New research has quantified the impacts on Australian whale populations from the reduction in krill levels caused by climate change.
A study conducted by the University of Queensland and the CSIRO has modelled future marine scenarios to demonstrate how rising ocean temperatures will affect krill in Australian waters.
Data on ocean temperature, primary productivity and sea-ice were used in the modelling with CSIRO’s Model of Intermediate Complexity for Ecosystem Assessment (MICE) to demonstrate the criticality of krill in sustaining populations of humpbacks, blue and minke whales, still recovering after the impact of whaling in the last century.
“Our modelling took into consideration the slow population growth rates of whales, the connection between life history and water temperatures, and dependency on prey to highlight the need for ongoing protection of already depleted whale populations,” said Dr.
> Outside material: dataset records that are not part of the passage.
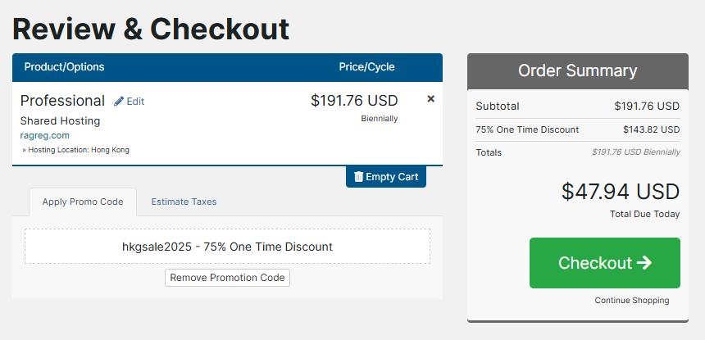This screenshot has height=340, width=705.
Task: Select the hkgsale2025 promo code box
Action: point(227,247)
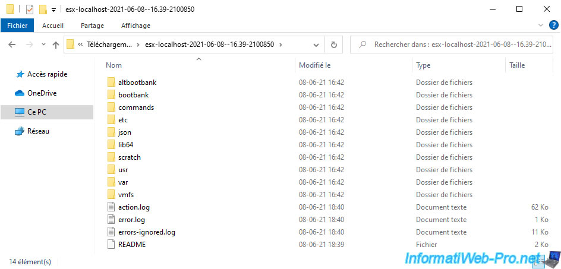This screenshot has height=269, width=561.
Task: Select Ce PC in the sidebar
Action: tap(37, 112)
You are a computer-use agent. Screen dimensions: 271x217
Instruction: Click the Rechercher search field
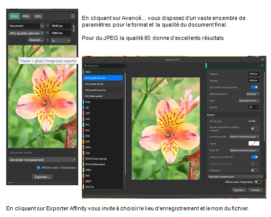point(104,66)
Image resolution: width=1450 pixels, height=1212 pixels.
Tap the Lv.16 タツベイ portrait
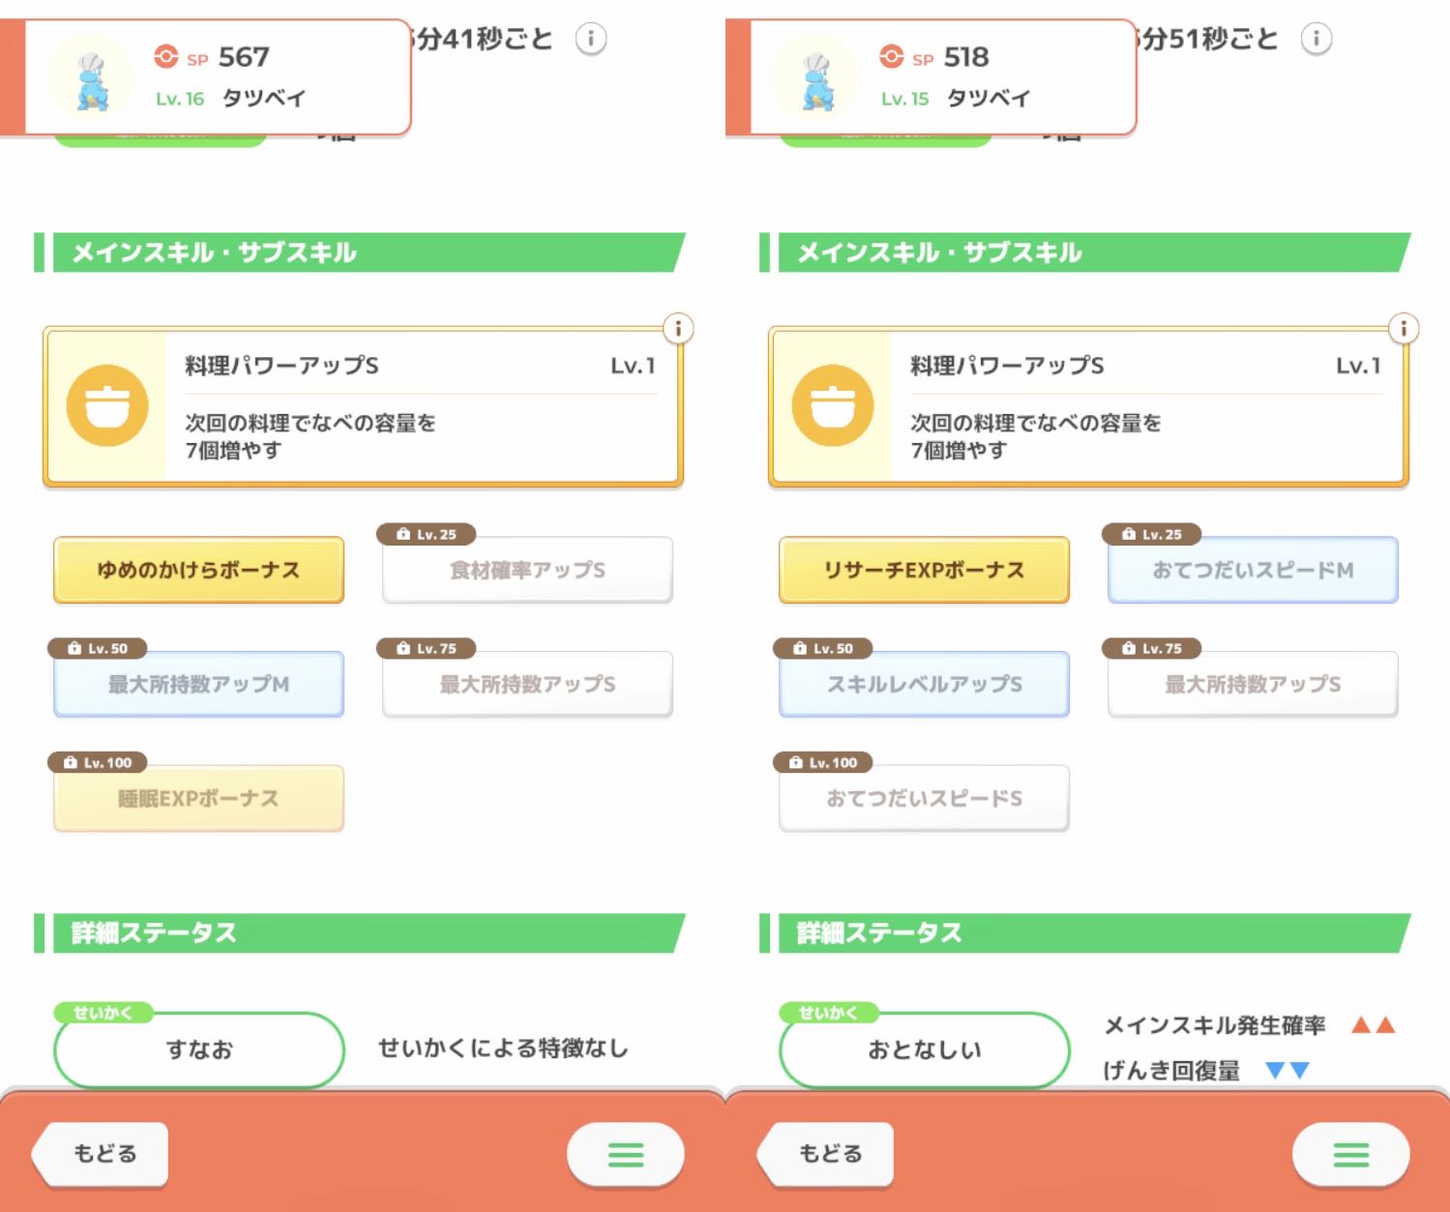[91, 77]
Éva Plagányi, CSIRO senior scientist and co-author of the paper.
Scientist Dr. Viv Tulloch, who led the study, said this research was the first to link climate change to the future of krill, and top assess how this could affect whales in the Southern hemisphere.
“Krill is the main food source for whales, so we linked possible changes to krill levels in our southern oceans based on high carbon emissions predictions to whale populations in these areas,” Dr Tulloch said.
“We found that the impacts on whale species could differ, depending on the region and where they feed. Whale populations in the Pacific Ocean, particularly Blue, Southern Right and Fin whales, could have less krill to feed on than those found in the Atlantic and Indian Oceans.”
The paper, Future recovery of baleen whales is imperiled by climate change, is publicly available online.